Quando nel 2018 la Hamilton AG ha messo in funzione una camera bianca di 560 m² per la produzione di 2,5 miliardi di punte per pipetta all'anno, nessuno poteva immaginare che la domanda di diagnostica di laboratorio sarebbe aumentata improvvisamente durante la pandemia di Covid-19. Un'espansione della capacità di stampaggio a iniezione doveva essere eseguita il più rapidamente possibile.
Fortunatamente, Hamilton aveva già pianificato la vecchia camera bianca come sistema modulare e previsto spazio per un'espansione. L'ampliamento di 320 m² è stato nuovamente realizzato con Schilling Engineering e collegato direttamente alla camera bianca esistente CleanMediCell®.
I moduli murali e del soffitto del sistema di camere bianche sono collegati tramite un sistema di tenuta senza silicone, che garantisce un'elevata tenuta del ambiente. Grazie alla connessione brevettata, il muro laterale della camera bianca originaria è stato smontato senza danneggiarlo e gli elementi murali e del soffitto esistenti sono stati collegati alla nuova camera bianca. Con l'ausilio di una parete temporanea di protezione dalla polvere, la produzione è continuata senza interruzioni durante i lavori di ampliamento. Sono stati pianificati solo quattro ore di inattività per adattare e testare la pressione e la ventilazione dei due moduli di spazio uniti.
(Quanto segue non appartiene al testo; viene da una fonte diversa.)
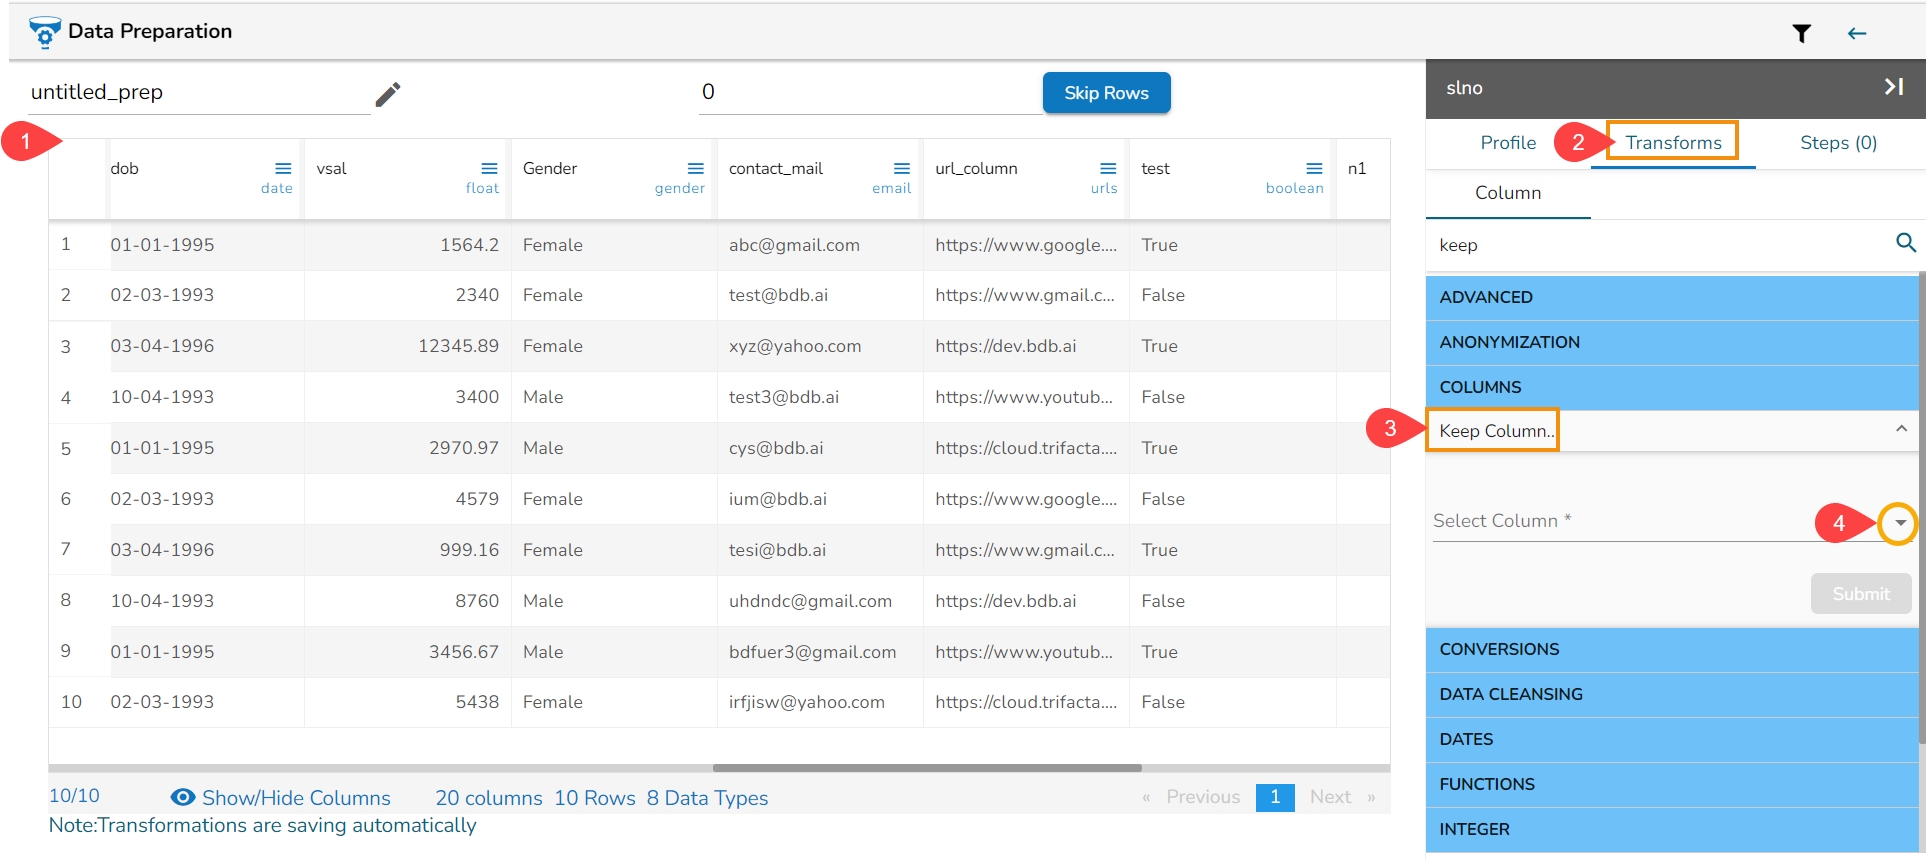Screen dimensions: 1926x860
Task: Click the search magnifier icon
Action: [1905, 243]
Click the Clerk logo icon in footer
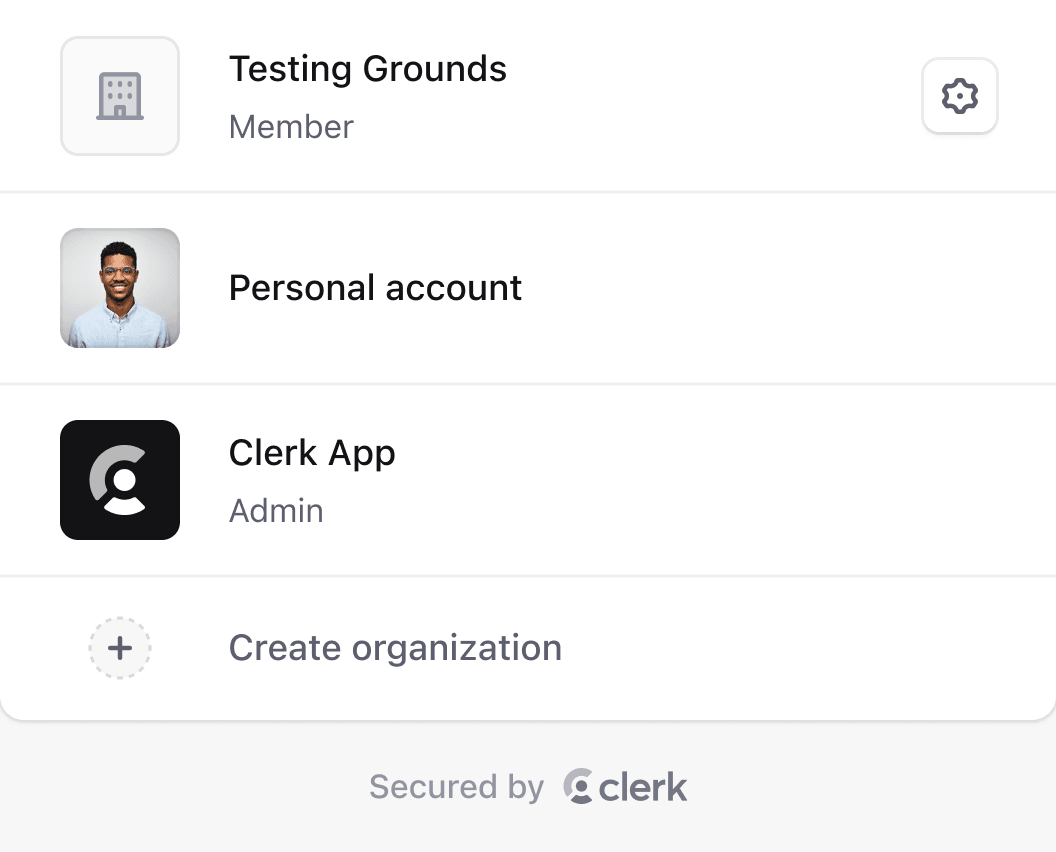Viewport: 1056px width, 852px height. click(x=578, y=786)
Con l'ampliamento della camera bianca, Hamilton ha potuto mettere in funzione altre tre macchine di stampaggio a iniezione per produrre punte per pipetta in modo controllato e senza contaminazioni. Ogni macchina di stampaggio è dotata di una copertura a flusso laminare, che con un apporto regolato di aria pura di classe ISO 5 protegge le aree di produzione aperte da contaminazioni. I pezzi prodotti vengono poi automaticamente raggruppati in tray da 96 pezzi tramite trasportatori di camere bianche e un robot di handling collegato, e introdotti nella camera bianca. All’interno della camera bianca, le punte per pipetta vengono controllate e imballate. Il prodotto finito sigillato viene trasportato in modo sicuro tramite un nuovo sistema di sollevamento automatico e valvole di carico, e può ora raggiungere il cliente finale senza rischi.
Una caratteristica speciale del sistema di camere bianche è il monitoraggio GMP integrato. La concentrazione di particelle all’interno della camera bianca viene monitorata così come i parametri di pressione, umidità e temperatura. Tutti i valori vengono registrati e documentati costantemente. Il processo controllato, conforme ai rigorosi requisiti GMP, può così essere dimostrato per l’intera durata della produzione.
Georg Schischkin, che come Responsabile Qualità di Hamilton supervisiona la produzione in camera bianca, si dice molto soddisfatto dell’implementazione dell’ampliamento. La tempistica richiesta dall’azienda svizzera di alta tecnologia era molto stretta e la velocità di ristrutturazione di grande importanza. Loda la pianificazione flessibile e rapida di Schilling Engineering, commentando spontaneamente con una sola parola: «Chapeau!»